Author | : Brooke Larson |
Publisher | : Cambridge University Press |
Total Pages | : 324 |
Release | : 2004-01-19 |
ISBN-10 | : 0521567300 |
ISBN-13 | : 9780521567305 |
Rating | : 4/5 (00 Downloads) |
This book offers the first interpretive synthesis of the history of Andean peasants and the challenges of nation-making in the four republics of Colombia, Ecuador, Peru, and Bolivia during the turbulent nineteenth century.

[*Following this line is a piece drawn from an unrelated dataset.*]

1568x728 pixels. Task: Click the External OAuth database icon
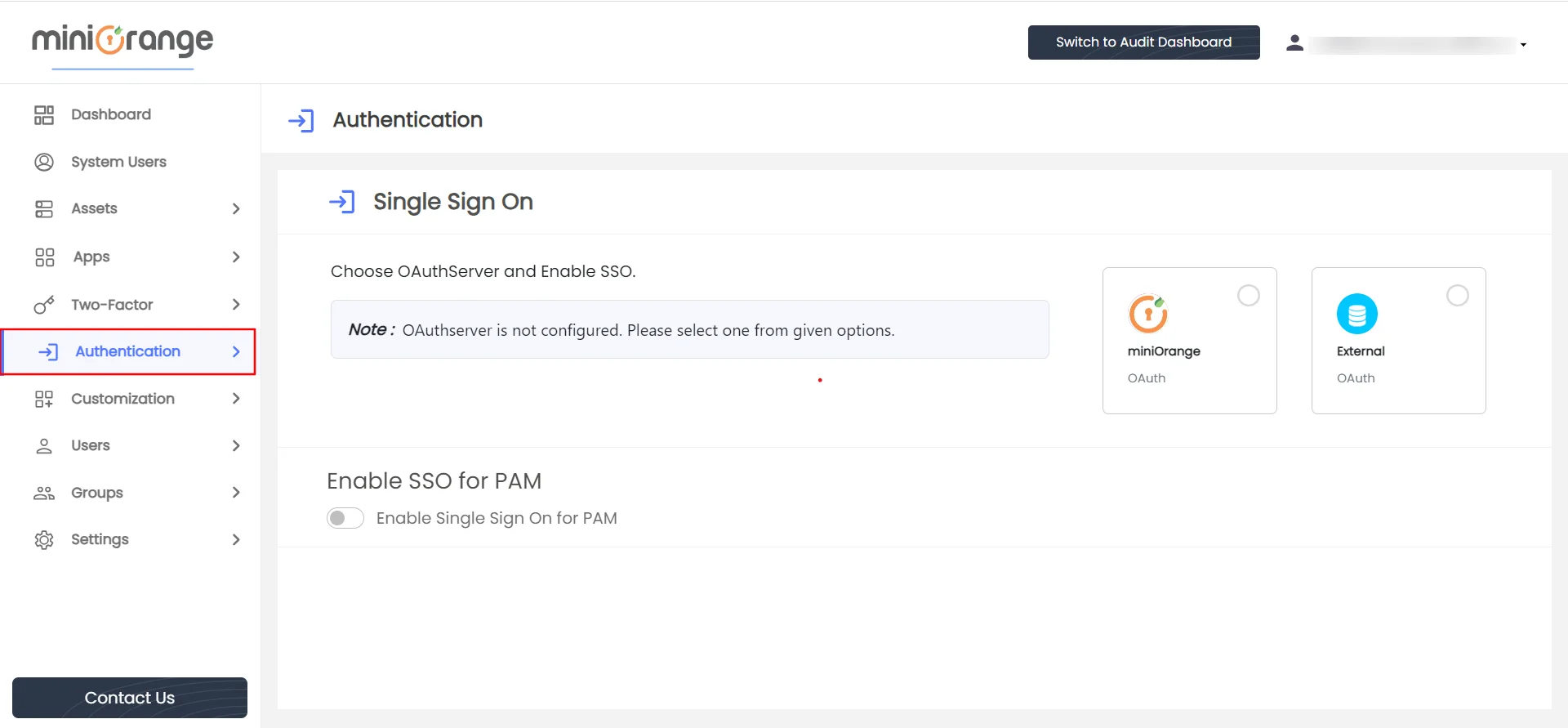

Nowhere in Latin America were postcolonial transitions more vexed or violent than in the Andes, where communal indigenous roots grew deep and where the 'Indian problem' seemed so daunting to liberalizing states. Brooke Larson paints vivid portraits of Creole ruling élites and native peasantries engaged in ongoing political and moral battles over the rightful place of the Indian majorities in these emerging nation-states. In this story, indigenous people emerge as crucial protagonists through their prosaic struggles for land, community, and 'ethnic' identity, as well as in the upheaval of war, rebellion, and repression in rural society. This book raises broader issues about the interplay of liberalism, racism, and ethnicity in the formation of exclusionary 'republics without citizens'.
Author | : Inga Clendinnen |
Publisher | : Cambridge University Press |
Total Pages | : 225 |
Release | : 2010-03-31 |
ISBN-10 | : 9780521518116 |
ISBN-13 | : 0521518113 |
Rating | : 4/5 (16 Downloads) |
A collection of pathbreaking essays on Aztec and Maya culture in the sixteenth century.